A number of years ago, my son took the SAT in a room directly adjacent to the room where the German with Listening SAT Subject Test was being given in a school with notoriously thin walls. As time when on, he found himself paying more attention to German phrases than to the SAT Reasoning Test he was taking.
Another student on another day was seated next to an open window while a riding mower noisily crisscrossed the lawn outside during one section of the SAT he was struggling through. While not as annoying as the sehr distracting German phrases, the test conditions were certainly less than optimal.
At the end of the day, both students had decisions to make about whether or not the distractions were serious enough to warrant cancellation of their tests.
And the College Board makes provisions for this to happen, if students believe they didn’t do as well as they could have on the SAT—for whatever reason.
Although the process is easy enough, it’s not a decision to be taken lightly. Students who choose to cancel their SAT’s will never have a way of knowing how well they actually did on the exam. The scores will never see the light of day—never. You can’t ask for a sneak peek or an off-the-record reading of how well you did.
For this reason, cancelling out of generalized frustration or a touch of paranoia probably isn’t a good idea. Students routinely underestimate their performance on standardized exams. In fact, it seems that those who are most confident sometimes are most disappointed.
So simply thinking things didn’t go too well shouldn’t be reason enough to go through the cancellation process.
Also with the College Board’s Score Choice program, most—not all—colleges give you the right to report scores from test dates you select.
Unfortunately, if Georgetown, Penn, Yale, Stanford, or Carnegie Mellon (among others) are at the top of your list, you know Score Choice will not be an option—all scores will have to be reported. And this could be a factor in your decision.
Otherwise, it’s probably pointless to waste all that preparation and the anxiety leading up to test day by cancelling your SAT.
But if you ultimately decide to cancel SAT scores, here is how it works:
At the Test Center
If you realize immediately after you’ve taken the test that your SAT is not going to be optimal because you missed a bubble and threw your answers out of alignment on one section, or you experienced an equipment malfunction affecting your ability to do well on math or you fell asleep, you can cancel your scores before leaving the test center.
- First, ask the test supervisor for a “Request to Cancel Test Scores” form
- Next, complete the form and sign it on the spot
- Finally, give the form to the test supervisor before leaving the Test Center
Note that if equipment fails during a Language Test with Listening or during a Math Level 1 or 2 test, a student can request to cancel just the scores on the affected test, and still have the other Subject Tests scored by checking off “Single Subject Test Equipment Failure” on the cancellation form.
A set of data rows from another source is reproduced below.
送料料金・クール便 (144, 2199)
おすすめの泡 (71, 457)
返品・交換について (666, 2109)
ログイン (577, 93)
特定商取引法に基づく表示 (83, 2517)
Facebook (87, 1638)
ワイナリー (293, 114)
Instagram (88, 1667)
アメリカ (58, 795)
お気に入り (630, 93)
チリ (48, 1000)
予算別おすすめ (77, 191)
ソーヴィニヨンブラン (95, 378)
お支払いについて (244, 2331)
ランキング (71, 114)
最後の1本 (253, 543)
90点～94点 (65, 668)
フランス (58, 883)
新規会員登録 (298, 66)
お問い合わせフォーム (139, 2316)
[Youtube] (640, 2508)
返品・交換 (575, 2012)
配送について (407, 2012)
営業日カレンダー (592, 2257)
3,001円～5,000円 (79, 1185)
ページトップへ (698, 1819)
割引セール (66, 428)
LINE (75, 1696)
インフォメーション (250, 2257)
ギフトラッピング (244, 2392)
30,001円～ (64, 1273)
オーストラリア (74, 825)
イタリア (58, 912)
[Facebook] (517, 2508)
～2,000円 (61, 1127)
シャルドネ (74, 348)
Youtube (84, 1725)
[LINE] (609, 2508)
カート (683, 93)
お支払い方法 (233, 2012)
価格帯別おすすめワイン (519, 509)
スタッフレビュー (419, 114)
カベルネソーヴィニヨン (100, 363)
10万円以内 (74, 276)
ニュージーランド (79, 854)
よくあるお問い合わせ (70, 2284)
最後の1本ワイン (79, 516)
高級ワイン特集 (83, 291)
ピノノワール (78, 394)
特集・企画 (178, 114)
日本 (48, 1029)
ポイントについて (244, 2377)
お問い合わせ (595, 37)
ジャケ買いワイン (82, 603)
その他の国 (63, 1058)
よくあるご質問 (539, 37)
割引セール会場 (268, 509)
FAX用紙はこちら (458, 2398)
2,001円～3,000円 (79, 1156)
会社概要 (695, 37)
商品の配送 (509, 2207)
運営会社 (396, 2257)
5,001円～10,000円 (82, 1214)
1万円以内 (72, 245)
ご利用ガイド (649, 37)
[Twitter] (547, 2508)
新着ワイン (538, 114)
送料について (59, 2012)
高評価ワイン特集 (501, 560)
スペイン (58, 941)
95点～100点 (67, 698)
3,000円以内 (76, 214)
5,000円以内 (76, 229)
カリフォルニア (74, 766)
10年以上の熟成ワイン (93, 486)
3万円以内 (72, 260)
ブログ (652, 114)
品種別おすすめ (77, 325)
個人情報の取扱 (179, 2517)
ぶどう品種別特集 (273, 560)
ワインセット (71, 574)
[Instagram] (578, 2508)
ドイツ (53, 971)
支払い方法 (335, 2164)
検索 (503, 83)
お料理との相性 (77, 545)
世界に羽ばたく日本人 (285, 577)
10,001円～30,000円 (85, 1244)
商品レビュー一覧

After Leaving the Test Center
If the desire to cancel the test hits after you’ve left the Test Center, there’s still time to act, but you must act very quickly. The College Board must receive your score cancellation request in writing no later than 11:59 p.m. (Eastern Time) on the Wednesday after you took the test. You will need to download and print the “Request to Cancel SAT Scores” from the College Board website. Then, you’ll need to complete, sign, and either FAX or overnight it as follows:
- FAX: (610) 290-8978
- Overnight via U.S. Postal Service Express Mail (U.S. only) to SAT Score Cancellation, P.O. Box 6228, Princeton NJ 08541-6228
- Other overnight mail service or courier (U.S. or international) to SAT Score Cancellation, 1425 Lower Ferry Road, Ewing NJ 08618 USA
In absence of the form, students may write a separate request by providing test date, test center number, name of test(s) being cancelled—either SAT Subject Tests or SAT—as well as name, address, sex, birth date and registration number. All requests must be signed or the cancellation will not be processed.
Note that the ACT has a somewhat different process. If you chose to send your score report directly to colleges, but then have a totally terrible test-taking day, you have several days to cancel your score report. To do this call ACT at (319) 337-1270 before noon Central Time, on the Thursday immediately following your test date to cancel your report. If, later in the process, you would like the ACT to delete scores for a particular date from their records, you must make the request in writing. Provide name and home address, and the ACT will mail a form to complete and return as instructed.
For the record, neither my son nor the other student elected to cancel their scores. And both did just fine.